I used acorn squash the first time I made this and delicata squash the second time. So technically, I haven’t made butternut squash and kale pizza yet!

Dough for two 10-inch pizza crusts (half of this recipe)
1½ tablespoons olive oil, divided
salt and freshly ground pepper
1 medium butternut squash, peeled, seeded and cut into bite-sized cubes
2 small red onions, cut into wedges
3 cups kale (from about 1 bunch), cut in thin ribbons
2 garlic cloves, sliced
2 cups (8 ounces) shredded mozzarella cheese

1. Place a pizza stone on the bottom rack of the oven and preheat the oven to 400 degrees.
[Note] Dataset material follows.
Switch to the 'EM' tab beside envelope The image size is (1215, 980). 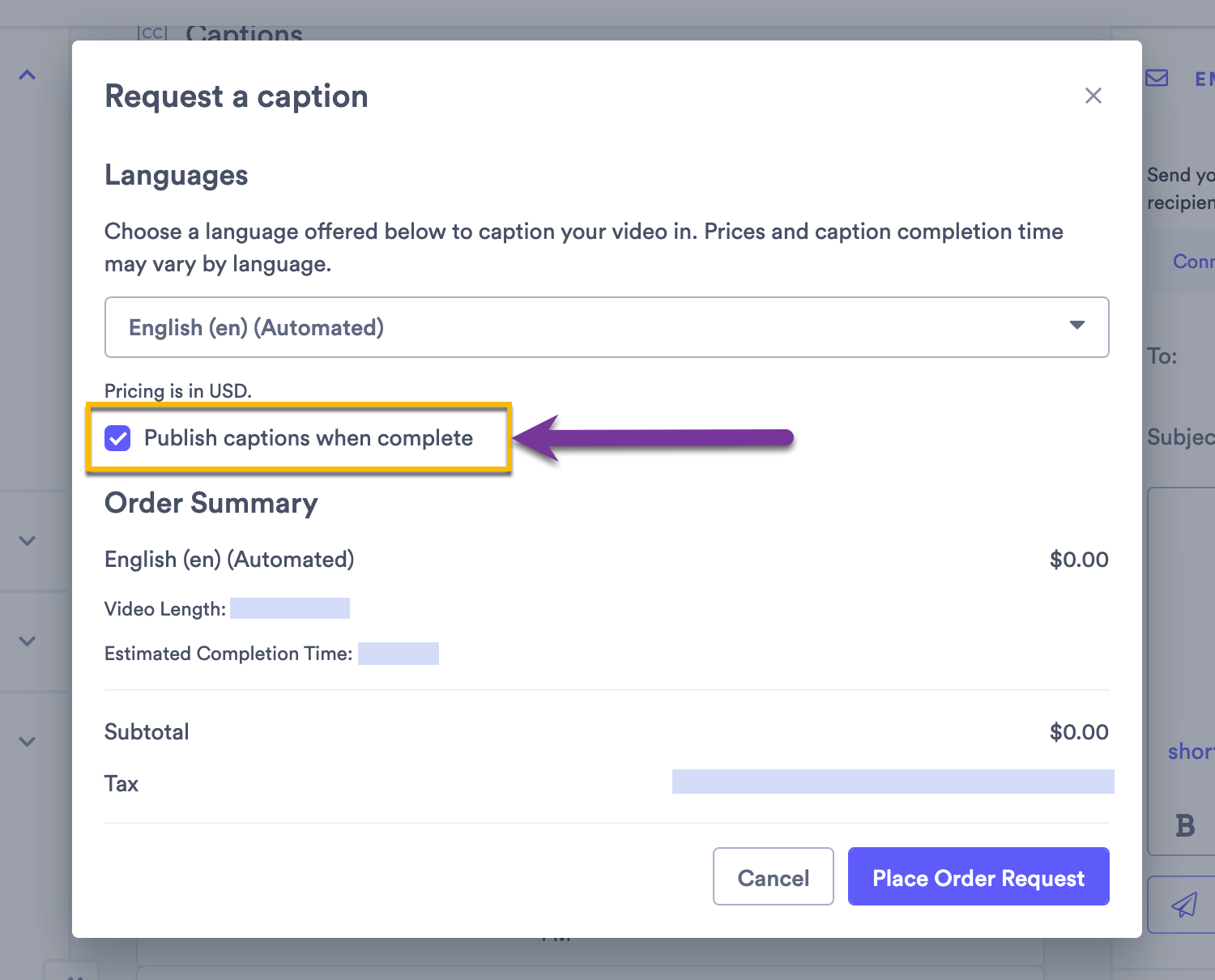click(1204, 79)
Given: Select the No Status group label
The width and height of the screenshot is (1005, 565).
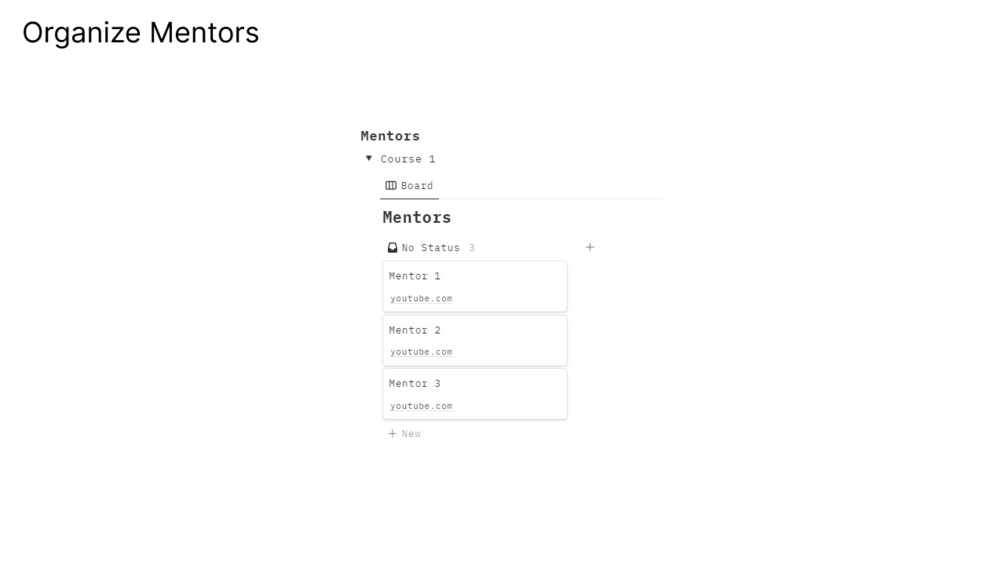Looking at the screenshot, I should tap(431, 247).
Divide the dough in two and shape each portion into a ball. Set the balls of dough aside for 10 to 30 minutes, loosely covered, to allow the gluten to relax.

2. Transfer the squash and onions to a large baking sheet; season with a generous pinch of salt and pepper and coat with 1 tablespoon of oil. Bake, stirring once halfway through, until softened and browned, about 30 minutes.

3. Heat the remaining ½ tablespoon of oil with the garlic in a large skillet; add the kale and a pinch of salt; cook, stirring constantly, until wilted, about 2 minutes. Remove from the heat.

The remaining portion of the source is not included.